The request: Print the items verbatim, starting with the line that contains "Given: Click the" and ending with the line that contains "pyautogui.click(x=780, y=344)", both lines included. Leave the pictures out of the reproduction.
— START Record extracts —
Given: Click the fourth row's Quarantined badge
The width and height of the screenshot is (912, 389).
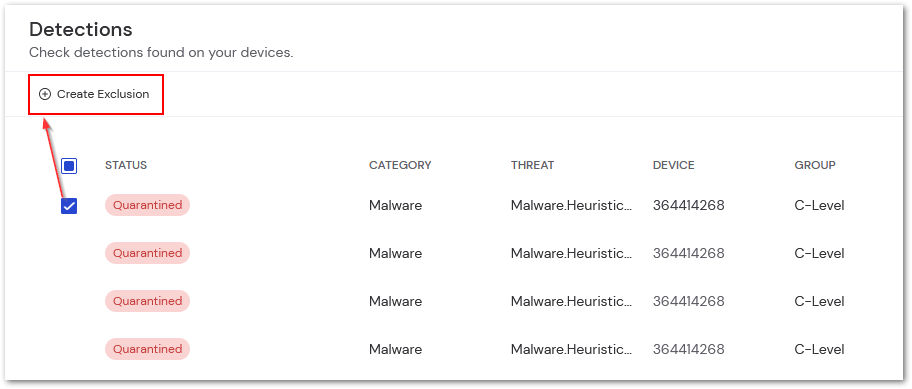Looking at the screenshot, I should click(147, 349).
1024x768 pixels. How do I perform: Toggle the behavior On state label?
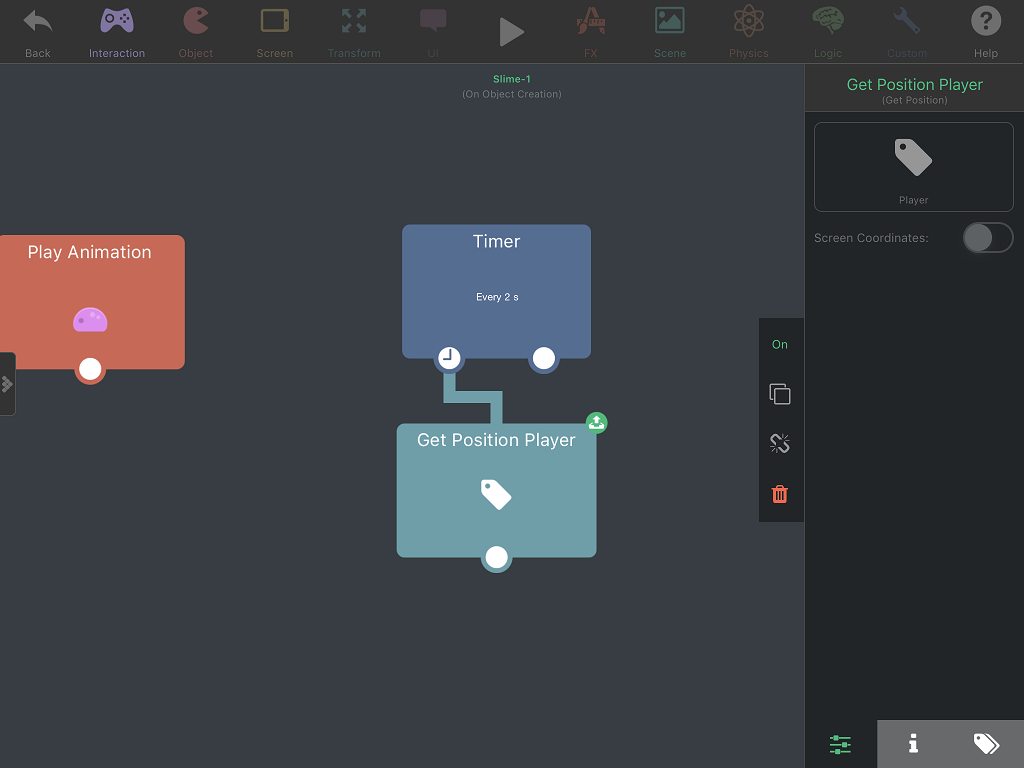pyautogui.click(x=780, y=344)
— END Record extracts —
— START Record extracts —
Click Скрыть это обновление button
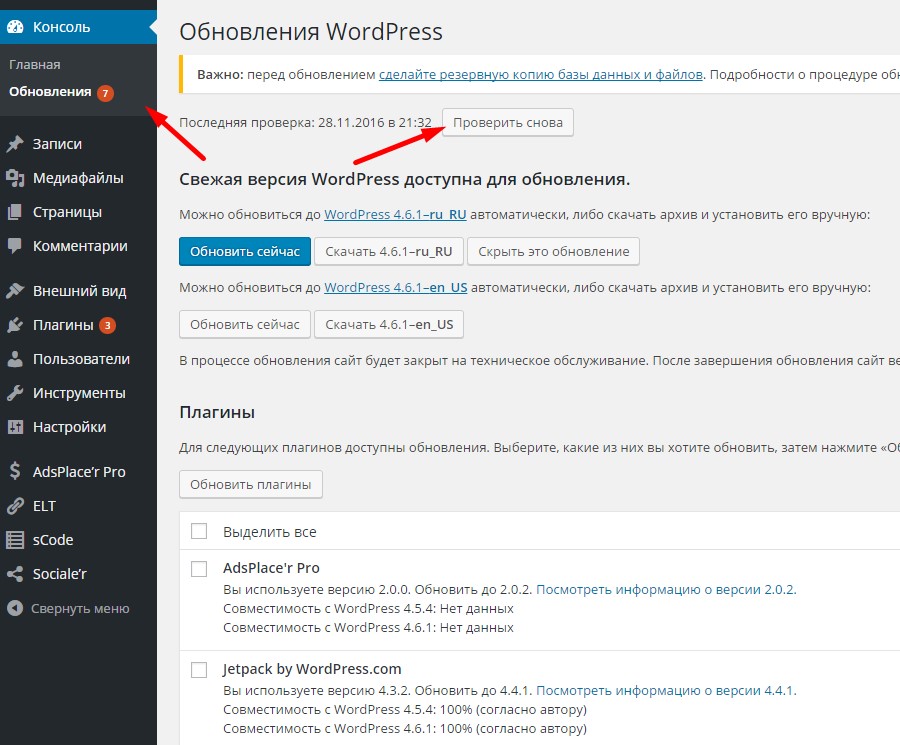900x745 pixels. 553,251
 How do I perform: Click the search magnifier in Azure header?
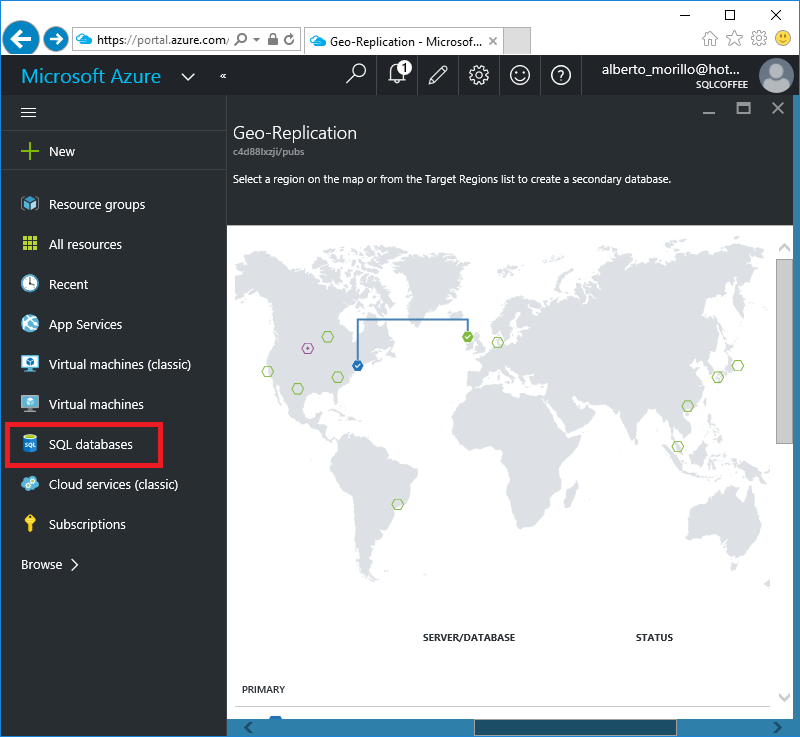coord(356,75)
— END Record extracts —
— START Record extracts —
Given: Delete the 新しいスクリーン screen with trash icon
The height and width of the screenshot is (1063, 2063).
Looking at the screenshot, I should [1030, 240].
— END Record extracts —
Output for this task:
Given: Click the fourth row's Quarantined badge
The width and height of the screenshot is (912, 389).
Looking at the screenshot, I should click(147, 349).
1024x768 pixels. How do I perform: Toggle the behavior On state label?
pyautogui.click(x=780, y=344)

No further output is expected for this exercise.